## WHAT IS ASKED:
Reproduce the listing below word for word, keeping every line in its original order.

━━━━━ INPUT ROWS

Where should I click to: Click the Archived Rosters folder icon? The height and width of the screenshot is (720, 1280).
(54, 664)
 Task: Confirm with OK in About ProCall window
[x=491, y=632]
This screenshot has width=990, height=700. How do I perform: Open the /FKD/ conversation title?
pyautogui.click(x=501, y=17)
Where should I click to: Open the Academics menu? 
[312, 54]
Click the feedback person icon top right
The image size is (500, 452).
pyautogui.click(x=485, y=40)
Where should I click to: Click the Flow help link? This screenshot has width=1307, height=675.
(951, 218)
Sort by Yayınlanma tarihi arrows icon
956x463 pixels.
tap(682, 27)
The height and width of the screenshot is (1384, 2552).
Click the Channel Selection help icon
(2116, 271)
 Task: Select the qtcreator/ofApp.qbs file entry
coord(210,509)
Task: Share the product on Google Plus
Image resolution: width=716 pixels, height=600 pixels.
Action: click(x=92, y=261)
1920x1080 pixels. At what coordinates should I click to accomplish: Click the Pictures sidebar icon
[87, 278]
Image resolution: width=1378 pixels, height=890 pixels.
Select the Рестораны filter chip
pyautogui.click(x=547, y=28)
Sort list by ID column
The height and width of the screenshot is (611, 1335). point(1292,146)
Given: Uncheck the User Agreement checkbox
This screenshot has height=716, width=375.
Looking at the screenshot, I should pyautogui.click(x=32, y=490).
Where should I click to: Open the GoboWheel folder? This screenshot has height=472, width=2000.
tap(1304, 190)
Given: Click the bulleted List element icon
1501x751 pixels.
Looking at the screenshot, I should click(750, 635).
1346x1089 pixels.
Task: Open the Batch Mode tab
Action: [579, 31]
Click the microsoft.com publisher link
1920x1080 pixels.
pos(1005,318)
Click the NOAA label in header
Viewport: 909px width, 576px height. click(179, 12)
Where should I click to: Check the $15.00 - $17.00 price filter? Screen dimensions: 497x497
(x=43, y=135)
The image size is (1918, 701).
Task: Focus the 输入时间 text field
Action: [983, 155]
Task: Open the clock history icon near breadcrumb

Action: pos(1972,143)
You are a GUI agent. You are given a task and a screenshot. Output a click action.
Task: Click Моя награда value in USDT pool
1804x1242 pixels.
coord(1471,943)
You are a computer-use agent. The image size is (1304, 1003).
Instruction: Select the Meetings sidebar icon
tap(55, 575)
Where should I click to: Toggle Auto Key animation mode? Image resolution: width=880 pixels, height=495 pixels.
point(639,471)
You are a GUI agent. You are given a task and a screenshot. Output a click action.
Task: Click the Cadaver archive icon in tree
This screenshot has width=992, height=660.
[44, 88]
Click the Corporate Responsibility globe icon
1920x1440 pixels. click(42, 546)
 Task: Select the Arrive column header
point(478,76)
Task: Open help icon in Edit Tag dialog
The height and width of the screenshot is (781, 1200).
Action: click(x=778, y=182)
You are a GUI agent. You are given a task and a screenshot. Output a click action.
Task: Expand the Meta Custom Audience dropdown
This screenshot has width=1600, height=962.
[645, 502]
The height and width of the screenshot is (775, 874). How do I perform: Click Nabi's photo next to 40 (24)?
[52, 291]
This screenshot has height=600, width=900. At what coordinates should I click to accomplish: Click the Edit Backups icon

━━━━━━━━━━

## CORRECT RESPONSE:
Where should I click to: Click the Archived Rosters folder icon? The height and width of the screenshot is (720, 1280).
(54, 664)
 Task: Confirm with OK in About ProCall window
[x=491, y=632]
This screenshot has width=990, height=700. How do I perform: Open the /FKD/ conversation title?
pyautogui.click(x=501, y=17)
Where should I click to: Open the Academics menu? 
[312, 54]
Click the feedback person icon top right
The image size is (500, 452).
pyautogui.click(x=485, y=40)
Where should I click to: Click the Flow help link? This screenshot has width=1307, height=675.
(951, 218)
Sort by Yayınlanma tarihi arrows icon
956x463 pixels.
tap(682, 27)
The height and width of the screenshot is (1384, 2552).
Click the Channel Selection help icon
(2116, 271)
 Task: Select the qtcreator/ofApp.qbs file entry
coord(210,509)
Task: Share the product on Google Plus
Image resolution: width=716 pixels, height=600 pixels.
Action: click(x=92, y=261)
1920x1080 pixels. At what coordinates should I click to accomplish: Click the Pictures sidebar icon
[87, 278]
Image resolution: width=1378 pixels, height=890 pixels.
Select the Рестораны filter chip
pyautogui.click(x=547, y=28)
Sort list by ID column
The height and width of the screenshot is (611, 1335). point(1292,146)
Given: Uncheck the User Agreement checkbox
This screenshot has height=716, width=375.
Looking at the screenshot, I should pyautogui.click(x=32, y=490).
Where should I click to: Open the GoboWheel folder? This screenshot has height=472, width=2000.
tap(1304, 190)
Given: Click the bulleted List element icon
1501x751 pixels.
Looking at the screenshot, I should click(750, 635).
1346x1089 pixels.
Task: Open the Batch Mode tab
Action: [579, 31]
Click the microsoft.com publisher link
1920x1080 pixels.
pos(1005,318)
Click the NOAA label in header
Viewport: 909px width, 576px height. click(179, 12)
Where should I click to: Check the $15.00 - $17.00 price filter? Screen dimensions: 497x497
(x=43, y=135)
The image size is (1918, 701).
Task: Focus the 输入时间 text field
Action: [983, 155]
Task: Open the clock history icon near breadcrumb

Action: pos(1972,143)
You are a GUI agent. You are given a task and a screenshot. Output a click action.
Task: Click Моя награда value in USDT pool
1804x1242 pixels.
coord(1471,943)
You are a computer-use agent. The image size is (1304, 1003).
Instruction: Select the Meetings sidebar icon
tap(55, 575)
Where should I click to: Toggle Auto Key animation mode? Image resolution: width=880 pixels, height=495 pixels.
point(639,471)
You are a GUI agent. You are given a task and a screenshot. Output a click action.
Task: Click the Cadaver archive icon in tree
This screenshot has width=992, height=660.
[44, 88]
Click the Corporate Responsibility globe icon
1920x1440 pixels. click(42, 546)
 Task: Select the Arrive column header
point(478,76)
Task: Open help icon in Edit Tag dialog
The height and width of the screenshot is (781, 1200).
Action: click(x=778, y=182)
You are a GUI agent. You are given a task and a screenshot. Output a click action.
Task: Expand the Meta Custom Audience dropdown
This screenshot has width=1600, height=962.
[645, 502]
The height and width of the screenshot is (775, 874). How do I perform: Click Nabi's photo next to 40 (24)?
[52, 291]
This screenshot has height=600, width=900. At what coordinates should I click to accomplish: Click the Edit Backups icon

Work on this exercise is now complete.